Required task →
In the entries below, arrange the stretch from the line containing "You are a computer-use" through the line containing "(x=271, y=134)" as a Markdown table with the columns Row and Line, numbering each line, skipping blank lines, and leaving the pictures out.

Dataset content →
========================================

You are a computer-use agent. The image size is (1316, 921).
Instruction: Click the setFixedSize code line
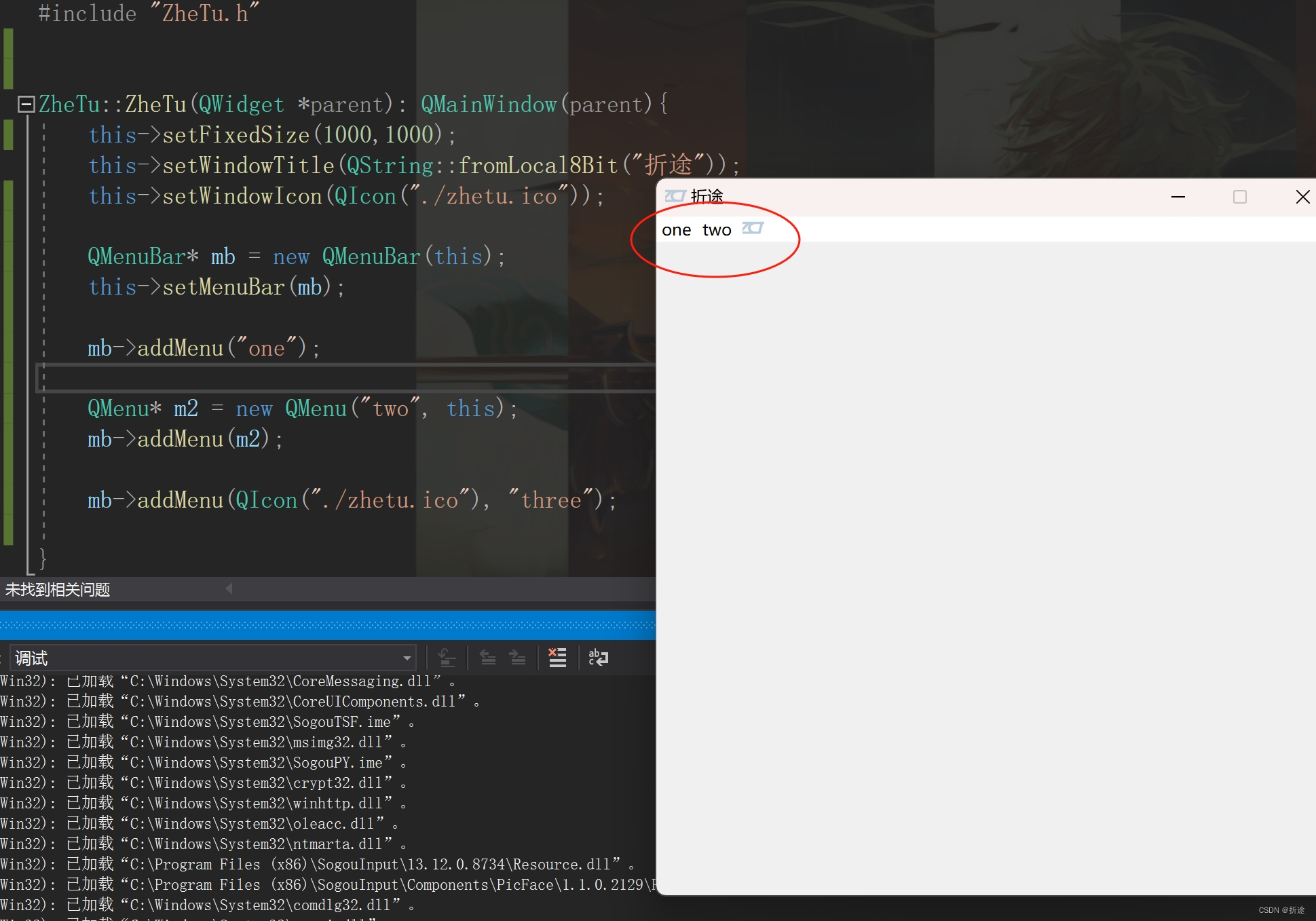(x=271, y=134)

========================================

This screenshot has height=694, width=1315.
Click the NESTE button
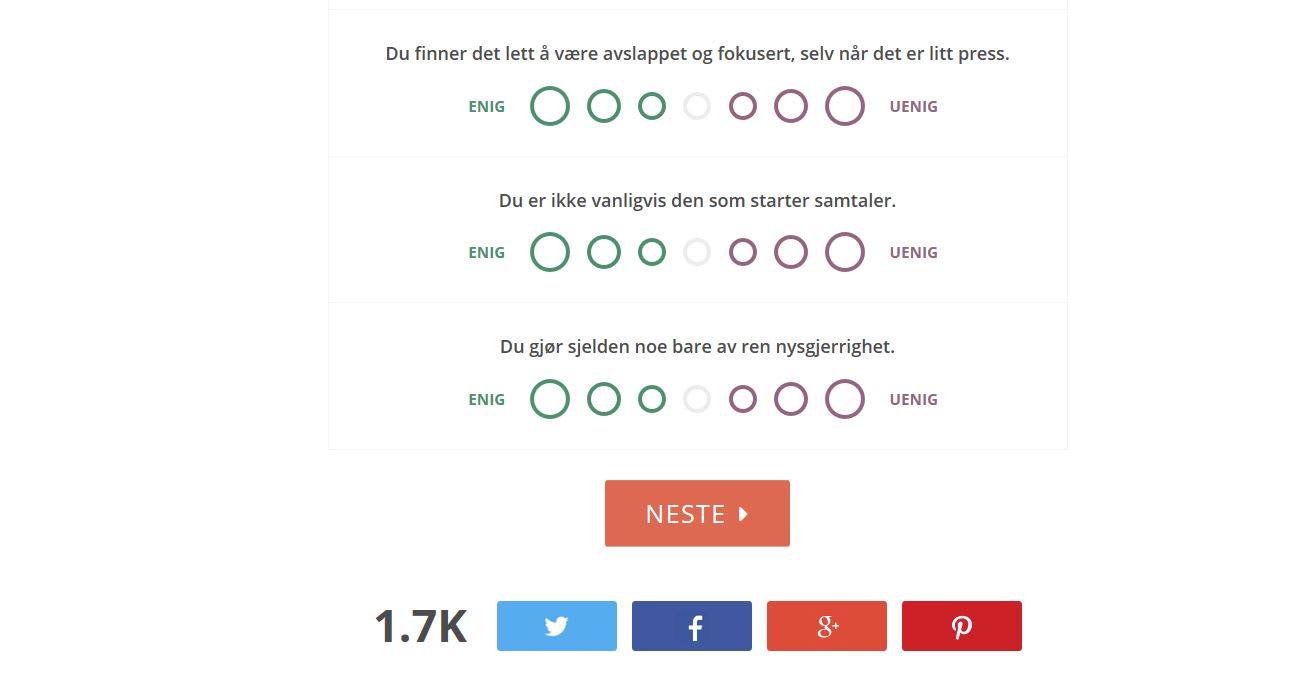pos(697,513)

========================================

Solution →
| Row | Line |
|---|---|
| 1 | You are a computer-use agent. The image size is (1316, 921). |
| 2 | Instruction: Click the setFixedSize code line |
| 3 | (x=271, y=134) |